The program brings a unique perspective to St. Olaf because of its interdisciplinary nature.

“It’s a groundbreaking program because it’s one of the few programs that’s involved in all parts of life: where we eat, what we learn, where we live and the greater community,” Andi Gomoll ’13 said.

Gomoll, along with Lauren Kramer ’13 and Tyler Nielsen ’13, helped develop the SustainAbilities program this year. They became involved when their professor Jim Farrell received a grant to start a program at St. Olaf.

“It was a huge process,” Kramer said when asked about the program’s genesis. “[Farrell] has been involved in sustainability on campus for a long time, and he has surveyed first years [from several cohorts]. Consistently, they want to learn how to live sustainably in their residence halls.”

Acknowledging that incoming St. Olaf students see sustainability education as a priority, one of Farrell’s students, Patricia Lamas ’12, began to think about what a program in the residence halls could look like.

“For Lamas’ senior project, she outlined the program, and this summer [Farrell, with the help of Collaborative Research and Undergraduate Inquiry CURI] hired us to implement it,” Kramer explained.

Gomoll, Kramer and Nielsen worked over the summer to create a program that would aim to address environmental awareness and action in all parts of student life. They used final projects from Campus Ecology, a class team-taught by Farrell and a St. Olaf student each spring, to help design the program.

Drawing upon dozens of student-created sustainability event ideas, the trio worked to make a comprehensive resource binder for Sustainability Representatives. “Students will update the binder each year … We tried to make sure there is always room for flexibility and new projects,” Kramer said.

The research group also drew from sustainability education programs at colleges across the country and came up with ideas of their own to add to the binder.

Ultimately, the group developed a long-term program with four main focuses – one to be addressed each year at St. Olaf. First-year students will learn how to live sustainably in the residence halls, sophomores will focus on learning about the importance of civic engagement and community involvement, juniors will center on the politics of the environmental movement and the importance of political involvement and seniors will learn how to take these skills and apply them to life after they leave the Hill.

While they are still refining the process, the group envisions tailoring SustainAbilities to the four-year experience after the pilot year. For now, all parts are being implemented in the program’s first year.

Representation in the residence halls is a big part of the SustainAbilities program. The 10 sustainability representatives, one for each residence hall, have already posted signs in the dorms reminding students about sustainable habits and behaviors.

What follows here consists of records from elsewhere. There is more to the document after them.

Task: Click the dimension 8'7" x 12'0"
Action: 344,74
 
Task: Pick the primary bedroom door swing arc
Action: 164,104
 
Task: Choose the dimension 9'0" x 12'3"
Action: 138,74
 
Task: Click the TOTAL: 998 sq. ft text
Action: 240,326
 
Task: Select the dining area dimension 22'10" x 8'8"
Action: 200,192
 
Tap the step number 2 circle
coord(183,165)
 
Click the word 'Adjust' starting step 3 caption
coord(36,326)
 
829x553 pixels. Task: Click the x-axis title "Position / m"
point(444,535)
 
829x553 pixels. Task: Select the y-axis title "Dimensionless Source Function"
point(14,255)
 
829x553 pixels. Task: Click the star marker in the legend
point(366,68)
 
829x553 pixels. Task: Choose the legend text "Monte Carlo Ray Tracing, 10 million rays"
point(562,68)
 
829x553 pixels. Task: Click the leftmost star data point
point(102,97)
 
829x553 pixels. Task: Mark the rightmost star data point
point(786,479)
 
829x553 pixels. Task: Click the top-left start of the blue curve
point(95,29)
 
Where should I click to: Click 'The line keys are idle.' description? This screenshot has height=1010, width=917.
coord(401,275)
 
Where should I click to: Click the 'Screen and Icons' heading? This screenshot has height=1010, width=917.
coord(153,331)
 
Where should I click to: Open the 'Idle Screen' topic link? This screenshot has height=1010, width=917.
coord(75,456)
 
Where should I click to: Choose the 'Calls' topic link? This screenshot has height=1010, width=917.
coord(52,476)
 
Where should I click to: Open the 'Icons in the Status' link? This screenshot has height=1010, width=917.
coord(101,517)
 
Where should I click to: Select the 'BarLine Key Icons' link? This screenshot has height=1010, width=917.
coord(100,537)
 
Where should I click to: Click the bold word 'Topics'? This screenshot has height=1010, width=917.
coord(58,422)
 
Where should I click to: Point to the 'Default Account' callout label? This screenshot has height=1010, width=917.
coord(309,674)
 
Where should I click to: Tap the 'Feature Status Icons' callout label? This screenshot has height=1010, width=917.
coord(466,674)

“Sustainability representatives have sway over which events they lead for their hall,” Nielson explained. Their goal this year is to make sustainable behaviors the most convenient and default behaviors on campus.

“People are excited,” said Nielsen, the sustainability representative for Ytterboe Hall as well as a co-creator of the program. “I’ve already had seniors asking if they can be involved in composting.”

Beyond help with composting and recycling, sustainability representatives are also in charge of hosting hall-wide events. For example, one upcoming event features a “cook-off” with organic foods and information about eating sustainably.

Working with their sustainability representatives, students in the residence halls can also apply to become Green-Room Certified, which showcases “their intentional changes in everyday habits, active participation in sustainability events, organizations and classes available on campus,” according to the SustainAbilities website.

Events are not limited to the residence halls. Among other events, which are listed on the website’s calendar, there will be a Campus Sustainability Day on Oct. 24.

Emphasizing the interdisciplinary nature of sustainability education at St. Olaf, Nielsen said that the leaders have “been drawing [from] departments from all around campus for Sustainability Day.”

There are many ways students can get involved in SustainAbilities. From an academic angle, there is even a course guide under “Green Course Listings” on the website that helps students pick classes within their major that involve sustainability.

“We really want to involve an interdisciplinary approach,” Gomoll said.

When asked the best ways for students to become involved with the program, Kramer and Gomoll emphasized the importance of attending events and following tips for green living.